** WORK REQUEST **
Please set down, word for word, the line that contains "Task: Click the Taxes amount ₹1,09,945.00" and every line after it to the end of the entries below, omitting the pictures.

[RECORDS SUPPLIED]

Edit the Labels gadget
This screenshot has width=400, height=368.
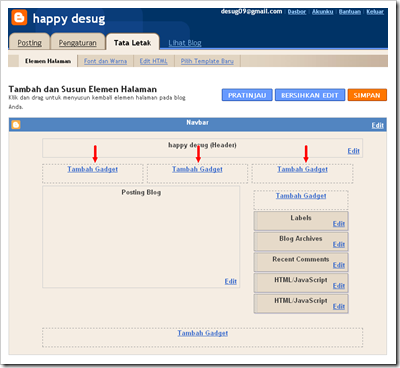click(x=339, y=224)
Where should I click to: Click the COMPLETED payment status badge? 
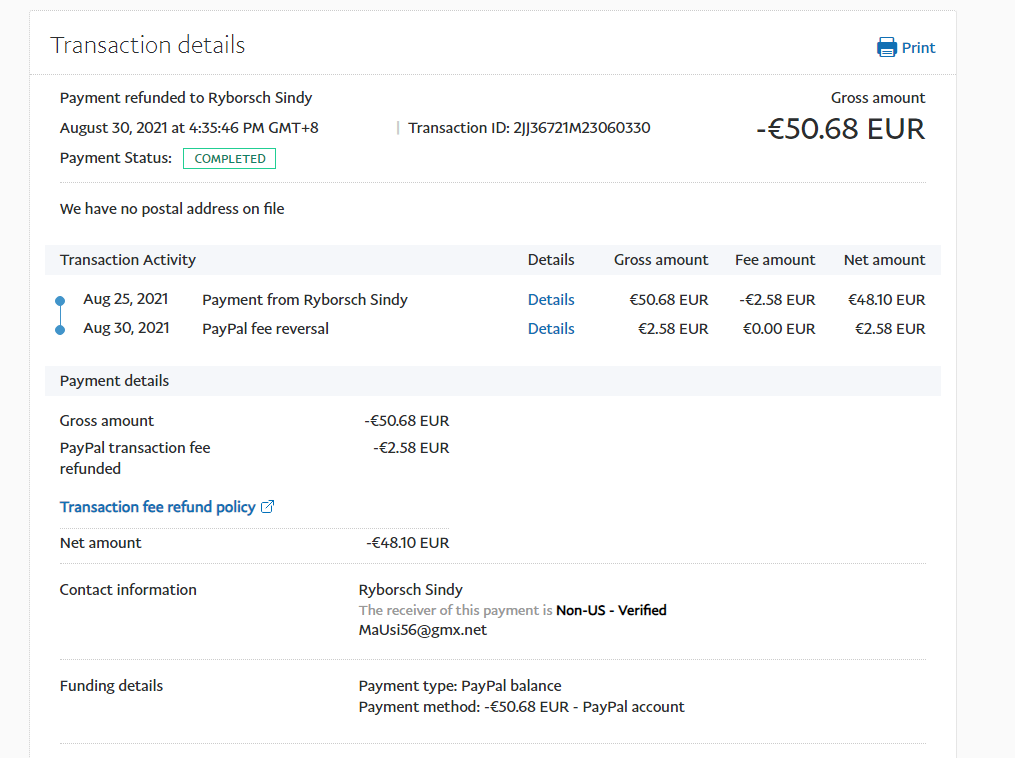coord(229,159)
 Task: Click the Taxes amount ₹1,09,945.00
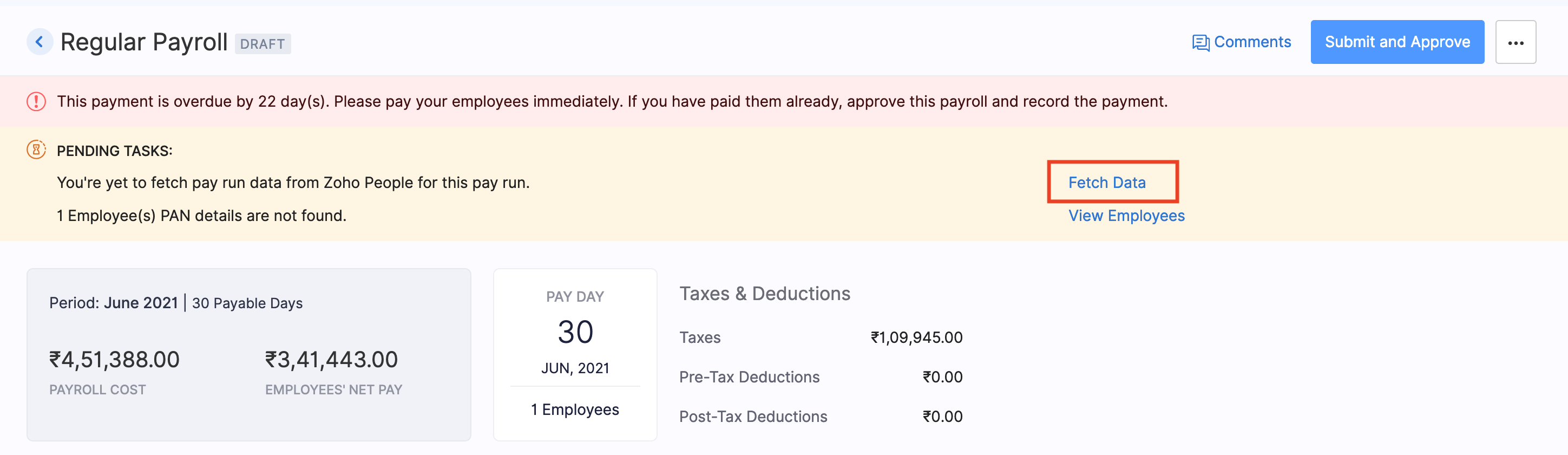(916, 337)
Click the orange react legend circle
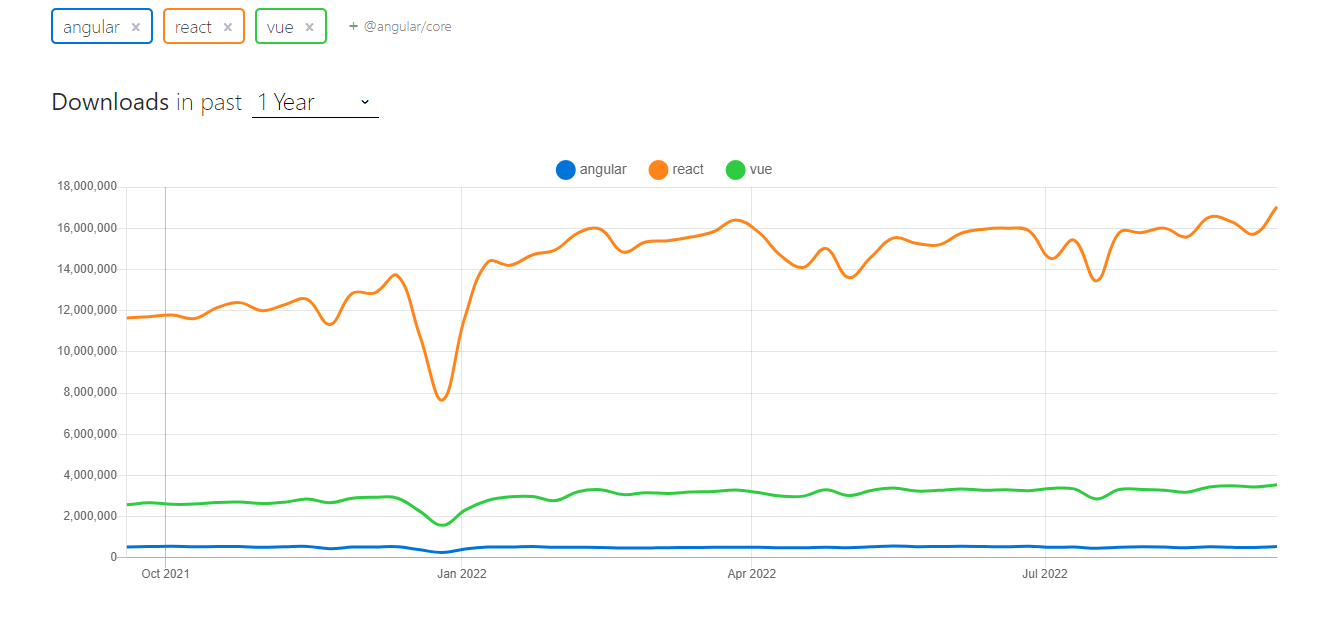The image size is (1331, 629). 658,170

[/RECORDS SUPPLIED]

** EXERCISE OUTPUT **
 Task: Click the Taxes amount ₹1,09,945.00
(916, 337)
Click the orange react legend circle
The image size is (1331, 629). 658,170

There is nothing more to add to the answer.